Thursday, July 1, 2010

What is this disease??

Last night "The Italian" and I went to a friend's house for dinner. Of course, the first thing I did is go check on her vegetable garden. She has had a difficult time growing vegetables at their new house. The yard really doesn't get enough sun. The first year, she planted late. Last year, there was the blight. I am not sure what type of disease she has in her garden...maybe blight...maybe not.

It started on the tomatoes and is moving on to the cucumbers and beans. It is not on the potatoes though. The pictures below show what seems to be the stages of developement. Maybe it is two different things. The tomato plants have leaves like pic 1 & 2 on the top and 3 on the bottom. The one tomato plant is also wilted on half the plant. I am sure that all of the tomatoes will die shortly.

Stage 1

Stage 2

Stage 3


  1. Can it be Magnesium deficiency for the first two?

    The last one is definitely different. Don’t know what it is, but I would cut of those leaves and wouldn’t save seeds from those plants.

  2. My vote goes to "excessive watering" - probably from Mother Nature...
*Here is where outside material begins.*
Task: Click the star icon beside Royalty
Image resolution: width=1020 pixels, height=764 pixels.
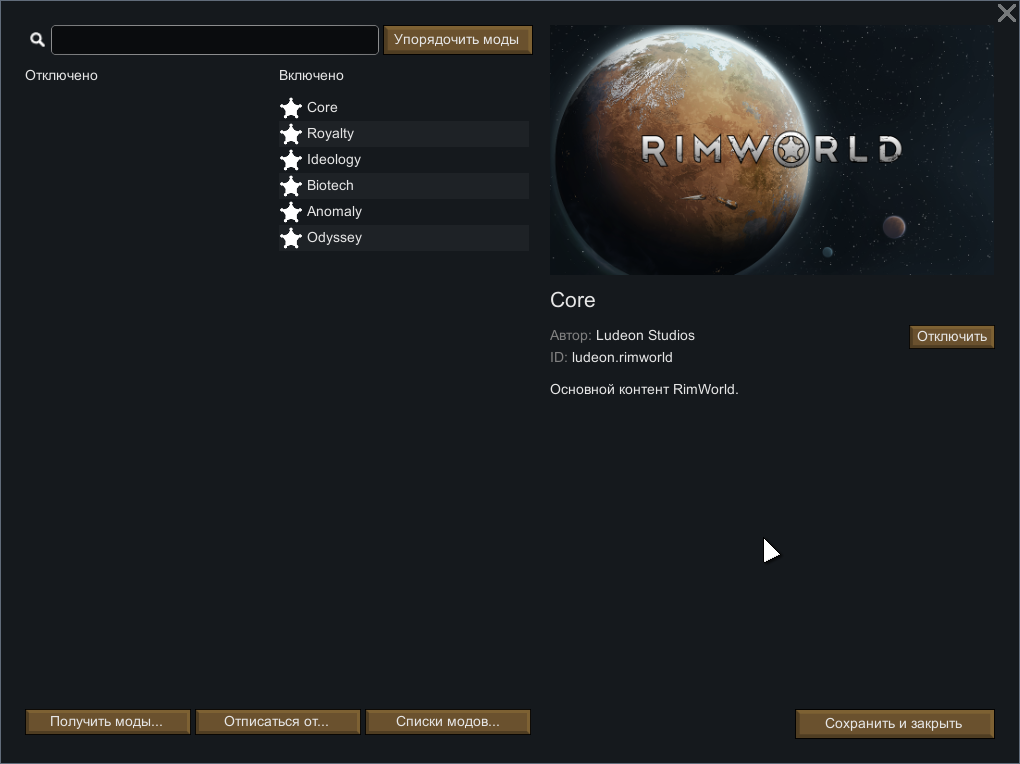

  3. MojVrt, I have tried to get her to test the soil. She didn't think that it was necessary because the soil in the beds was compost. No worry about seed saving. I grow her plants.

    EG, Although she lives an hour from us. We have had no rain for weeks. I will check with her to see if she has been watering a lot. The beds looked bone dry to me.

  4. The tomato is different- it looks like a virus, but I don't know which one. The top two look like some sign of deficiency- maybe magnesium or calcium? She needs to do a soil test.

  5. I checked with my mom and dad (mom is a life-long gardener and dad is a plant pathologist). They both said it was hard to determine just from pictures, but that is was almost certainly something different for all of them. Daddy said the cucumber could be powdery mildew or a deficiency of some sort (compost may still be lacking...). For the tomatoes, they suggested bacterial leafspot or spider mites (look on the bottom of the leaves for very thin spider webs). Just some other ideas!

  6. Thanks for all of the research Taylor. I spoke to her today. She is going to have the soil tested. They started the beds with compost that was already on the property. Who knows what was in it.

    I did not touch the plants myself. I really didn't want to carry anything home. I will tell her to check the bottom of the leaves.

  7. I think that is some kind of blight in the last photo. I get that on the bottom leaves of the tomato plants as the season progresses and just prune them away before they get too far advanced.

  8. Hmmm, from my master gardener class, I learned that there can be too much compost ( ). The optimal amount is 5-8% organic matter in the soil. Straight compost will not contain all the micro-nutrients needed, or there will be so much organic matter that they micro nutrients will be bound up in the organic matter and not available to the plants.

    Or it could be disease. The tomato looks to me like it could be septoria leaf spot. A soil test will tell her what she needs to know.